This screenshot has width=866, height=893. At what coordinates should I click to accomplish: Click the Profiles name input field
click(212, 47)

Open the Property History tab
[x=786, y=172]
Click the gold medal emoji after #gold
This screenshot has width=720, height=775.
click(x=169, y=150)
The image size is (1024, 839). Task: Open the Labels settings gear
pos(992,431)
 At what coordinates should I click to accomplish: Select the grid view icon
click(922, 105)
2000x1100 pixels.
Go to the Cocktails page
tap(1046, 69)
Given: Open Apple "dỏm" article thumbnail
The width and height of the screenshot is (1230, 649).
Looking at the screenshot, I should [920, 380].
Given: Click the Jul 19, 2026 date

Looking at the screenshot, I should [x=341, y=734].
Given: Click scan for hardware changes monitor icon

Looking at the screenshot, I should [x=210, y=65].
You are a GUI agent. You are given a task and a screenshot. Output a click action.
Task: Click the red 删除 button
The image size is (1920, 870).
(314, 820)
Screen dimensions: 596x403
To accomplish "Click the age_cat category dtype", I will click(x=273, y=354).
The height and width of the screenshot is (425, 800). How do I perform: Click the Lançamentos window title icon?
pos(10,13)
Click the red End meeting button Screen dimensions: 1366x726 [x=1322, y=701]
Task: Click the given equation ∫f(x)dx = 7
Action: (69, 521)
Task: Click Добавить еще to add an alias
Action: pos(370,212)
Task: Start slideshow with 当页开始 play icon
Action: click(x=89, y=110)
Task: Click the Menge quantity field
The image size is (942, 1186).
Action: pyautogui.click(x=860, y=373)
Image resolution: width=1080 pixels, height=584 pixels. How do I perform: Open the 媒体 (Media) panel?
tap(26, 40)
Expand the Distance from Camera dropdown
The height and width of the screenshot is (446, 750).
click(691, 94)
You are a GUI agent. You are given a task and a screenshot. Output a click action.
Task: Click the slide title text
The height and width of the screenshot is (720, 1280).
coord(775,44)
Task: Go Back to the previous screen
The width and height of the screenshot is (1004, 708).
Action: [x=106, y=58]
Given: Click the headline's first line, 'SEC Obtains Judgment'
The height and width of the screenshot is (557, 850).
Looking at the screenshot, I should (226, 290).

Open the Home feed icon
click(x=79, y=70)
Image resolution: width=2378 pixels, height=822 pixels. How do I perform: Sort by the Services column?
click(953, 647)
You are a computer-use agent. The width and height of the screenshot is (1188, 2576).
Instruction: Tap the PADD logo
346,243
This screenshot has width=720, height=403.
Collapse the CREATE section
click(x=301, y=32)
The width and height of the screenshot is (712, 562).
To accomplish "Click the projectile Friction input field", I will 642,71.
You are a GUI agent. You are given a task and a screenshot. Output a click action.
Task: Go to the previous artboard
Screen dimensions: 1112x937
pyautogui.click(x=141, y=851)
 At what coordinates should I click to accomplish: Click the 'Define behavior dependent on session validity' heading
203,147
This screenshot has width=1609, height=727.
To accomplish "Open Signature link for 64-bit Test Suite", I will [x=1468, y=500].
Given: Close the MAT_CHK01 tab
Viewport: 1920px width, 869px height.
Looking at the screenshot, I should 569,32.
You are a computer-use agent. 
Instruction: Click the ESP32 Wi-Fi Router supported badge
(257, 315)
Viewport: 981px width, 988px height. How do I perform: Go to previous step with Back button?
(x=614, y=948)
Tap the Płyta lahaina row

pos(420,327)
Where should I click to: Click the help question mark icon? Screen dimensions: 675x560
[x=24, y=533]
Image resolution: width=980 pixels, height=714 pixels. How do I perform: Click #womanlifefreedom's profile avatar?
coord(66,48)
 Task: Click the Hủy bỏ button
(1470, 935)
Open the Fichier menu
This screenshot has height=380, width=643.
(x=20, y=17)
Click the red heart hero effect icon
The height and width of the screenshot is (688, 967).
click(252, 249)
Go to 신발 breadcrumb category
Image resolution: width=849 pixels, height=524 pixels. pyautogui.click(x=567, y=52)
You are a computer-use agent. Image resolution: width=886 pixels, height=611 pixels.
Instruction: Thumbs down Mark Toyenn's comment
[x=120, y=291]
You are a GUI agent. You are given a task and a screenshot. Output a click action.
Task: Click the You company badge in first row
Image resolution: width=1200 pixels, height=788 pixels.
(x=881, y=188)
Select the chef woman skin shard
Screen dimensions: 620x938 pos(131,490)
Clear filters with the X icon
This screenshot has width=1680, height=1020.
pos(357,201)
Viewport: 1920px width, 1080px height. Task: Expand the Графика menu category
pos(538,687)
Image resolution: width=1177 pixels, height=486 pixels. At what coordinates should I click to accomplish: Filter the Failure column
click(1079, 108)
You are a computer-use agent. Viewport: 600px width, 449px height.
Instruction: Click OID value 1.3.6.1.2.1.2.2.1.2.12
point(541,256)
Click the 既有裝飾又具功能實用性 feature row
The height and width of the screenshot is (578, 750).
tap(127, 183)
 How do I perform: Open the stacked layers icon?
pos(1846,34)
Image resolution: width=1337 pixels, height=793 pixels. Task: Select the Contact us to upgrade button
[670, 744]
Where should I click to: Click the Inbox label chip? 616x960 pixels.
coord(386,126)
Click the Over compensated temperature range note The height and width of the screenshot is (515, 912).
-*-*-
DIRECTIONS FOR THIS TASK | Copy out every line from the data above in which the word "first" occurs.

SOLUTION |
Given: Click the headline's first line, 'SEC Obtains Judgment'
Task: Click the You company badge in first row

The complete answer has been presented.